● **The records**:
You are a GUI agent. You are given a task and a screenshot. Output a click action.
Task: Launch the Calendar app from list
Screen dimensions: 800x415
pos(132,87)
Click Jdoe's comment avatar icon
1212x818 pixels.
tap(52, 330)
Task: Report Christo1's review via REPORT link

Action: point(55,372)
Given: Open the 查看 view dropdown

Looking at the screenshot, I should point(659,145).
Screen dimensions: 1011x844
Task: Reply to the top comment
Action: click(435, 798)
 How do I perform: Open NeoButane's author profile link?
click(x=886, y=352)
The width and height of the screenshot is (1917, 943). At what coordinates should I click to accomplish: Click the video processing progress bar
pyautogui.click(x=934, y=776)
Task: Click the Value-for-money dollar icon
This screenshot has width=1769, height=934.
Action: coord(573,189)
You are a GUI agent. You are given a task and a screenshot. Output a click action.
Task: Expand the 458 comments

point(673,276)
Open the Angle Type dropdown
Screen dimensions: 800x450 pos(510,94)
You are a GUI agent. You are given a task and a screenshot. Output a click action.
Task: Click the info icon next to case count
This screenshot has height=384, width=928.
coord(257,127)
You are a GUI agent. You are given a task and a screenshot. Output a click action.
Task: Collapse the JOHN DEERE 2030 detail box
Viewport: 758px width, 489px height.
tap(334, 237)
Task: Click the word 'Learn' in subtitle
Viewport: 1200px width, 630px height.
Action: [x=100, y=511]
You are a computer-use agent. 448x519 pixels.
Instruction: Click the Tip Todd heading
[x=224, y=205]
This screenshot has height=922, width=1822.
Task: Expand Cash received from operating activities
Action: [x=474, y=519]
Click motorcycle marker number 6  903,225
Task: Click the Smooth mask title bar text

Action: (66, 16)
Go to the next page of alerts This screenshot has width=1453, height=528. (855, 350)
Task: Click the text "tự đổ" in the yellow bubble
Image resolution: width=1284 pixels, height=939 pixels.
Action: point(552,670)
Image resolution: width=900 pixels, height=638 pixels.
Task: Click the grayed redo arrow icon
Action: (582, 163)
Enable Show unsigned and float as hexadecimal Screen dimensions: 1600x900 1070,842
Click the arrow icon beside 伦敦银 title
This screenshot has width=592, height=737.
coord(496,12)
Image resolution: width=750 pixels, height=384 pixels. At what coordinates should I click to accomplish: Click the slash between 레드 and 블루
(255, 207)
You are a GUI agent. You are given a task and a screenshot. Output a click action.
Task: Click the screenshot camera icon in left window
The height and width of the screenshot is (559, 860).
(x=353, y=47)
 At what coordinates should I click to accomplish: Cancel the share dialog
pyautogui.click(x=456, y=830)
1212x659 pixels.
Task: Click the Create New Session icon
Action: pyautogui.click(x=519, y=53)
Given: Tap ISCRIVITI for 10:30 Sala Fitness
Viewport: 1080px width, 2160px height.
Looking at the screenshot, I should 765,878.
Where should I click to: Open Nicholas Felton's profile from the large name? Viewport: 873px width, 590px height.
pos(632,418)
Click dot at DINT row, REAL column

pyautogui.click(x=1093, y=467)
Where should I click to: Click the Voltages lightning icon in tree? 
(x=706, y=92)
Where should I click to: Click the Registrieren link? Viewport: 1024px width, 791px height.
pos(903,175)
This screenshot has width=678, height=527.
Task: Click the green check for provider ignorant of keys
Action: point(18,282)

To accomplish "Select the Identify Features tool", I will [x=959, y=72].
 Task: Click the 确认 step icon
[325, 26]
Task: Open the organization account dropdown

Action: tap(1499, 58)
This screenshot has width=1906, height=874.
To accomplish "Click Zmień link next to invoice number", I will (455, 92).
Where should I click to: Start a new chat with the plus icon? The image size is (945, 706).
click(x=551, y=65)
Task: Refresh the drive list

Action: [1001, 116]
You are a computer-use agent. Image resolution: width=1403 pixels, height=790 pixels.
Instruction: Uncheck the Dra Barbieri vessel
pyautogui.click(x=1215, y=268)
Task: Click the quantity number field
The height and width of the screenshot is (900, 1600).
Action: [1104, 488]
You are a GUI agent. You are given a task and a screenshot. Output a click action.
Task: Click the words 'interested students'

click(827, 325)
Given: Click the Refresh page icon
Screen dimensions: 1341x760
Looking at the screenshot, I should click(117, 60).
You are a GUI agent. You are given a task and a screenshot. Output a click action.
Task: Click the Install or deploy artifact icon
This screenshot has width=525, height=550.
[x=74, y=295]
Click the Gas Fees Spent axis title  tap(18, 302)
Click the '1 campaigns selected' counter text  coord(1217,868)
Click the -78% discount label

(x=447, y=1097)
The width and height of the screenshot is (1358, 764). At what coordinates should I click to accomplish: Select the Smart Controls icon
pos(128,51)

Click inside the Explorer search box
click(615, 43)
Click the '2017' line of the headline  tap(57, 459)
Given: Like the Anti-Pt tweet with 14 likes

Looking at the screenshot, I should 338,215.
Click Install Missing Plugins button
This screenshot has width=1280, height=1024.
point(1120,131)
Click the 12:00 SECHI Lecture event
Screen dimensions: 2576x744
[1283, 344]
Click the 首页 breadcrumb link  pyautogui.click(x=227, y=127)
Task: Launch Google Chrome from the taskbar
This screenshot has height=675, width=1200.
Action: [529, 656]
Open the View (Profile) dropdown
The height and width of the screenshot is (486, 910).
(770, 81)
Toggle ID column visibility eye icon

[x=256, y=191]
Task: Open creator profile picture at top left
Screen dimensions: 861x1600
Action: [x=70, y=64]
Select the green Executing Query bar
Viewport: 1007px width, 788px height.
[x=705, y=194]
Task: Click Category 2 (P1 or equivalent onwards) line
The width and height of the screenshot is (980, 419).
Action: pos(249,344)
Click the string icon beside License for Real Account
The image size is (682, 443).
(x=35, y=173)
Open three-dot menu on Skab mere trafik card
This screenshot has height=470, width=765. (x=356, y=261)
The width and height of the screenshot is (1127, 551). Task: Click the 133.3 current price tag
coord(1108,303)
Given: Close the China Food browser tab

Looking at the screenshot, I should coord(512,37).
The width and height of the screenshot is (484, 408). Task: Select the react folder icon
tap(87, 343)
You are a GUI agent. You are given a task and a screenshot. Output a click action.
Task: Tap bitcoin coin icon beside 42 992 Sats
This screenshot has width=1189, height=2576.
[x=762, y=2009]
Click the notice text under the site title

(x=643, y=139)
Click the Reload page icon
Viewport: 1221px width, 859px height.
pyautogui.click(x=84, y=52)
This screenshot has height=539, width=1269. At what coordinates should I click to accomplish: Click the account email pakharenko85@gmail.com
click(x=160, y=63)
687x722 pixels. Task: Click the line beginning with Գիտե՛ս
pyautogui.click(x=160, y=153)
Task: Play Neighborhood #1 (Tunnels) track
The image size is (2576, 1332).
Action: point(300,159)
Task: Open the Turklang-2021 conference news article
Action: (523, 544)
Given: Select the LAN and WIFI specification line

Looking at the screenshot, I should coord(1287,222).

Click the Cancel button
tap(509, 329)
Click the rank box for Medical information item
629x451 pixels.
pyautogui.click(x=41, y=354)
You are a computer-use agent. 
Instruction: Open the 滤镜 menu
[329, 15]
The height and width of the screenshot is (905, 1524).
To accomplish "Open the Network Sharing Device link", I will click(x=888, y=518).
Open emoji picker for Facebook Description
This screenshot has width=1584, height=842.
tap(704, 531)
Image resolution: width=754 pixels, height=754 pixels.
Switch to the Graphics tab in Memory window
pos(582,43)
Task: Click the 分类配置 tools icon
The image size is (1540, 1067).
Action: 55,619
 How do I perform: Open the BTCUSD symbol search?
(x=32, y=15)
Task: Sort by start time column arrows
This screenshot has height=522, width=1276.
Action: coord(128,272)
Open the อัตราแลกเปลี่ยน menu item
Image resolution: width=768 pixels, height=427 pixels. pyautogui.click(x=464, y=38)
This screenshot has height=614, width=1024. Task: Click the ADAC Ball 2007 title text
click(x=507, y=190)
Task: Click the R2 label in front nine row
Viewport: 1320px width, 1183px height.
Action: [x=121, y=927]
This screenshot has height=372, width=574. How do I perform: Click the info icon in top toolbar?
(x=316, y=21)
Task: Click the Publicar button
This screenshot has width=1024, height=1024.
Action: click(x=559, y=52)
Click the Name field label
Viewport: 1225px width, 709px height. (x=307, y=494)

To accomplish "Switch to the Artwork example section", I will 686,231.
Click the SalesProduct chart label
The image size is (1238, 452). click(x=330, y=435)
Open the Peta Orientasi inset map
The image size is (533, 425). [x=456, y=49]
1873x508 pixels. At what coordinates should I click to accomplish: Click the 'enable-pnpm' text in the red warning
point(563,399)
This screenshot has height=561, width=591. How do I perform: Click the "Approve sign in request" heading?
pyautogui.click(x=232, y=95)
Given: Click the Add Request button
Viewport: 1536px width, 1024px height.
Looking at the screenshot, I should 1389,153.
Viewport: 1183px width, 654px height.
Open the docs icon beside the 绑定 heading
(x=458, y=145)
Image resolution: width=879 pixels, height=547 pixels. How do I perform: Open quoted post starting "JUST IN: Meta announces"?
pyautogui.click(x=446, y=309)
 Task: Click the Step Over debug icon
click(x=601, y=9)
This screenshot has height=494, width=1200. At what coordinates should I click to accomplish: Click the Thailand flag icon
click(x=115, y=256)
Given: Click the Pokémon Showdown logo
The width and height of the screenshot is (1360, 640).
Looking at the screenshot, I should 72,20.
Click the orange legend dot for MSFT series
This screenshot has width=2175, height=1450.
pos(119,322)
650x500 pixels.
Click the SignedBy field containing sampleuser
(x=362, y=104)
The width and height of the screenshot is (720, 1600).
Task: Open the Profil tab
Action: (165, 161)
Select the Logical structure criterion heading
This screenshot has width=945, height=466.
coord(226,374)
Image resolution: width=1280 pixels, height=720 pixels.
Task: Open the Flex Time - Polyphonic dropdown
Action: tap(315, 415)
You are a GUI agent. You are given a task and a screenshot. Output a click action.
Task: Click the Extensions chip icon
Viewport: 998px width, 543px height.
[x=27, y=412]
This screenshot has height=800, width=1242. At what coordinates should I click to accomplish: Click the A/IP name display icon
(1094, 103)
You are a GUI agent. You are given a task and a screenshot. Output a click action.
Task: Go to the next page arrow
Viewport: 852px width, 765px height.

● **Activity**: Each line above from the one with "Image resolution: width=750" up to and including the one with "Task: Click the quantity number field" must be set down exactly, and no line outside that span may appear.

● **Answer for the task**:
Image resolution: width=750 pixels, height=384 pixels. At what coordinates should I click to accomplish: Click the slash between 레드 and 블루
(255, 207)
You are a GUI agent. You are given a task and a screenshot. Output a click action.
Task: Click the screenshot camera icon in left window
The height and width of the screenshot is (559, 860).
(x=353, y=47)
 At what coordinates should I click to accomplish: Cancel the share dialog
pyautogui.click(x=456, y=830)
1212x659 pixels.
Task: Click the Create New Session icon
Action: pyautogui.click(x=519, y=53)
Given: Tap ISCRIVITI for 10:30 Sala Fitness
Viewport: 1080px width, 2160px height.
Looking at the screenshot, I should 765,878.
Where should I click to: Open Nicholas Felton's profile from the large name? Viewport: 873px width, 590px height.
pos(632,418)
Click dot at DINT row, REAL column

pyautogui.click(x=1093, y=467)
Where should I click to: Click the Voltages lightning icon in tree? 
(x=706, y=92)
Where should I click to: Click the Registrieren link? Viewport: 1024px width, 791px height.
pos(903,175)
This screenshot has width=678, height=527.
Task: Click the green check for provider ignorant of keys
Action: point(18,282)

To accomplish "Select the Identify Features tool", I will [x=959, y=72].
 Task: Click the 确认 step icon
[325, 26]
Task: Open the organization account dropdown

Action: tap(1499, 58)
This screenshot has width=1906, height=874.
To accomplish "Click Zmień link next to invoice number", I will (455, 92).
Where should I click to: Start a new chat with the plus icon? The image size is (945, 706).
click(x=551, y=65)
Task: Refresh the drive list

Action: [1001, 116]
You are a computer-use agent. Image resolution: width=1403 pixels, height=790 pixels.
Instruction: Uncheck the Dra Barbieri vessel
pyautogui.click(x=1215, y=268)
Task: Click the quantity number field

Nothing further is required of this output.